Data listing:
▬▬▬▬▬▬

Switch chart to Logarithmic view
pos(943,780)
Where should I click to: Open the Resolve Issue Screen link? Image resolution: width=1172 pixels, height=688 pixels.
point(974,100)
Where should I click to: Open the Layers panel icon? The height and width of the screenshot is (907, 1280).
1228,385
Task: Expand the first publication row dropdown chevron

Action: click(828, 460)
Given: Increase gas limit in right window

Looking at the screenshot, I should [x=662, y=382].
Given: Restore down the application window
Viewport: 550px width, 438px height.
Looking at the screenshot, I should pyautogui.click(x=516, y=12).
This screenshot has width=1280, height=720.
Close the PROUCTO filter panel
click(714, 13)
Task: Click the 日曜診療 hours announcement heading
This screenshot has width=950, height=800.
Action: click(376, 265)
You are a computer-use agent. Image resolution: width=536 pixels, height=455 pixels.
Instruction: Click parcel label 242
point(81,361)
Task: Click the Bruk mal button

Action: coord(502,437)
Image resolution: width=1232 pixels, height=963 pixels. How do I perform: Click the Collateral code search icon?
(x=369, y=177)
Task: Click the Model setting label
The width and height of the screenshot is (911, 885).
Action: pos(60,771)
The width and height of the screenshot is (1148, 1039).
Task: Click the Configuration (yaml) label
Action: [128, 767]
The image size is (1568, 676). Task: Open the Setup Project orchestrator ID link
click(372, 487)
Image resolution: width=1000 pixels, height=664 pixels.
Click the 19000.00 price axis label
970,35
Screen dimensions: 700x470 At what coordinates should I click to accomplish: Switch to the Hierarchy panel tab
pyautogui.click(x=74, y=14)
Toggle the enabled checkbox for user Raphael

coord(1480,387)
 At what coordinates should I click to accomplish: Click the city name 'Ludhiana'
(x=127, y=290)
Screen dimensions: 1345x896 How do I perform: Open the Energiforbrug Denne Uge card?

▬▬▬▬▬▬

Problem statement: Exactly as they appear above, the records are to be transcribed in full.

Final answer:
Switch chart to Logarithmic view
pos(943,780)
Where should I click to: Open the Resolve Issue Screen link? Image resolution: width=1172 pixels, height=688 pixels.
point(974,100)
Where should I click to: Open the Layers panel icon? The height and width of the screenshot is (907, 1280).
1228,385
Task: Expand the first publication row dropdown chevron

Action: click(828, 460)
Given: Increase gas limit in right window

Looking at the screenshot, I should [x=662, y=382].
Given: Restore down the application window
Viewport: 550px width, 438px height.
Looking at the screenshot, I should pyautogui.click(x=516, y=12).
This screenshot has width=1280, height=720.
Close the PROUCTO filter panel
click(714, 13)
Task: Click the 日曜診療 hours announcement heading
This screenshot has width=950, height=800.
Action: click(376, 265)
You are a computer-use agent. Image resolution: width=536 pixels, height=455 pixels.
Instruction: Click parcel label 242
point(81,361)
Task: Click the Bruk mal button

Action: coord(502,437)
Image resolution: width=1232 pixels, height=963 pixels. How do I perform: Click the Collateral code search icon?
(x=369, y=177)
Task: Click the Model setting label
The width and height of the screenshot is (911, 885).
Action: pos(60,771)
The width and height of the screenshot is (1148, 1039).
Task: Click the Configuration (yaml) label
Action: [128, 767]
The image size is (1568, 676). Task: Open the Setup Project orchestrator ID link
click(372, 487)
Image resolution: width=1000 pixels, height=664 pixels.
Click the 19000.00 price axis label
970,35
Screen dimensions: 700x470 At what coordinates should I click to accomplish: Switch to the Hierarchy panel tab
pyautogui.click(x=74, y=14)
Toggle the enabled checkbox for user Raphael

coord(1480,387)
 At what coordinates should I click to accomplish: Click the city name 'Ludhiana'
(x=127, y=290)
Screen dimensions: 1345x896 How do I perform: Open the Energiforbrug Denne Uge card?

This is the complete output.